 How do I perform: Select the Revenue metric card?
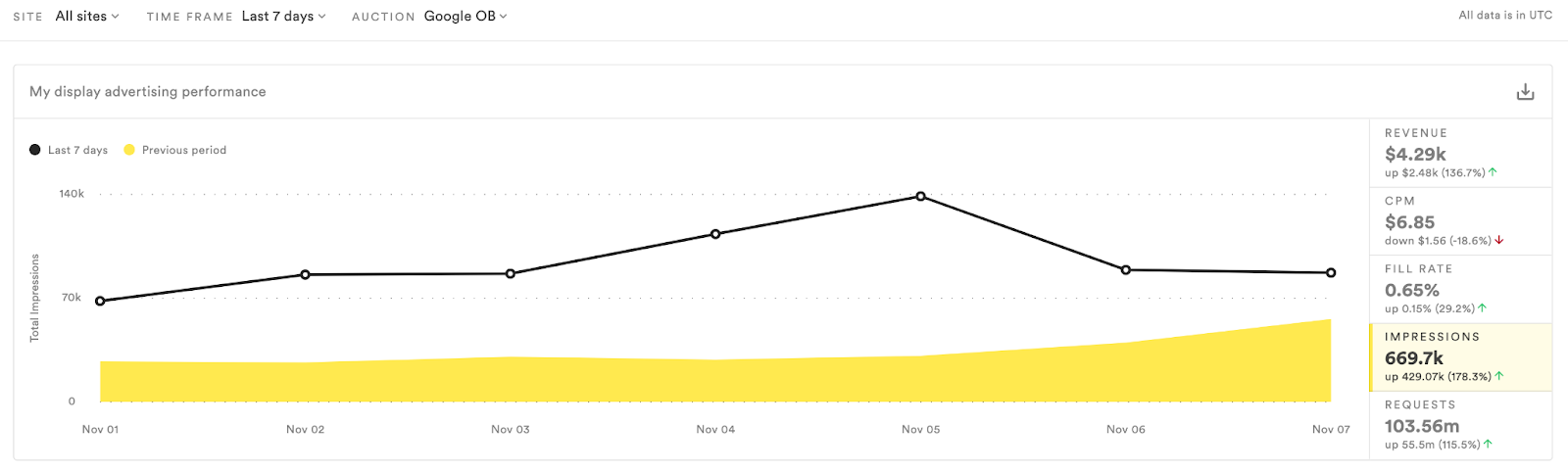(1460, 153)
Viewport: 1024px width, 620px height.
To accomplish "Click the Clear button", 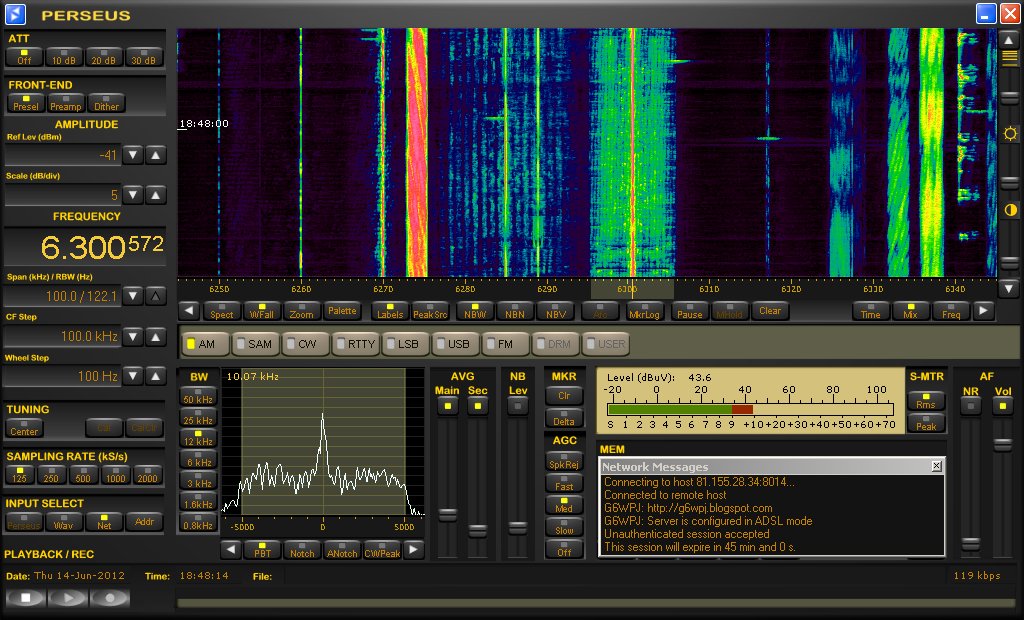I will tap(770, 311).
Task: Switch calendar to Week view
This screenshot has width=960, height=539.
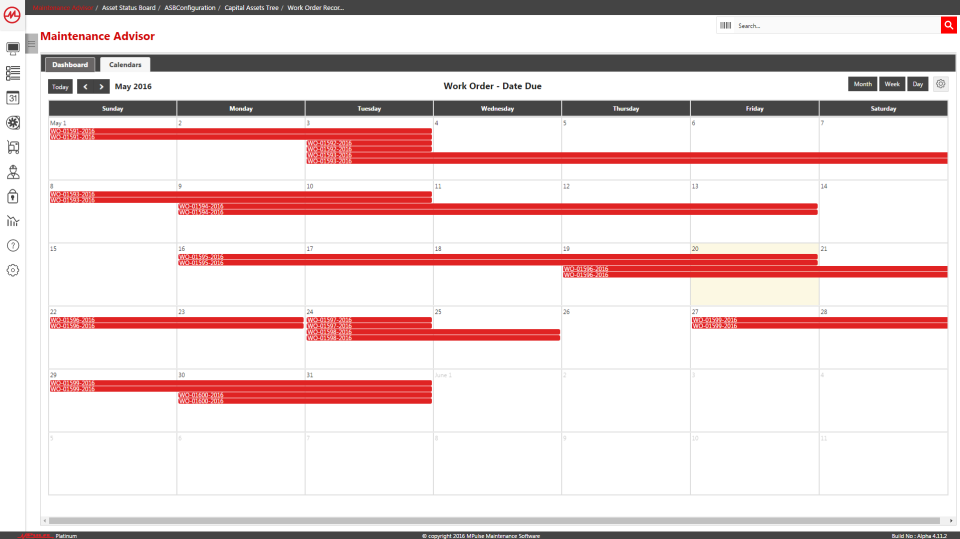Action: click(891, 84)
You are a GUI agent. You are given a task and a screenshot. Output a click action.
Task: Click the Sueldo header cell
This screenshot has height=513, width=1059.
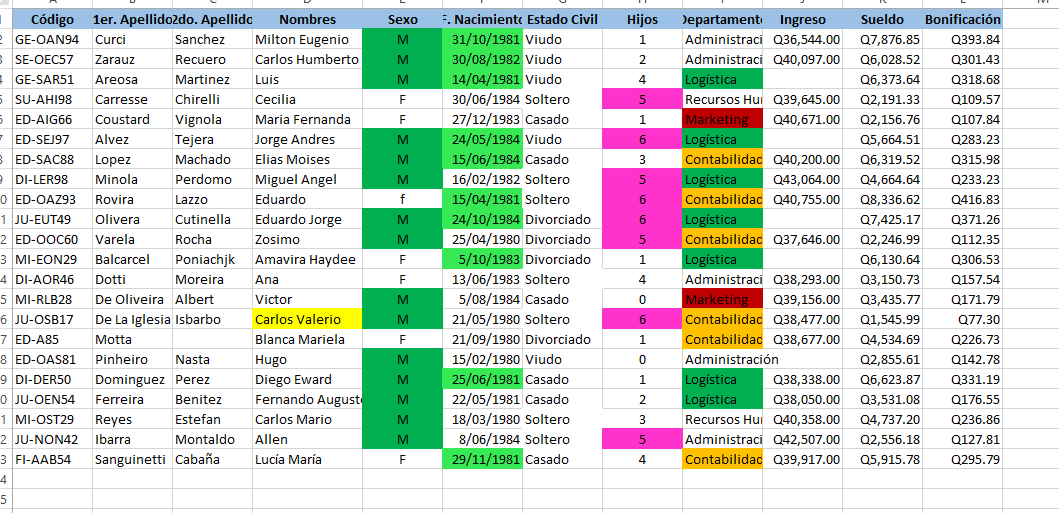(x=882, y=19)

# # # #

### [Goal of the exercise]
Write out again, exactly, each line from the one with "You are a GUI" to the end of the entries. No pictures go in.

### [Answer below]
You are a GUI agent. You are given a task and a screenshot. Output a click action.
Task: Click the Sueldo header cell
This screenshot has height=513, width=1059.
(x=882, y=19)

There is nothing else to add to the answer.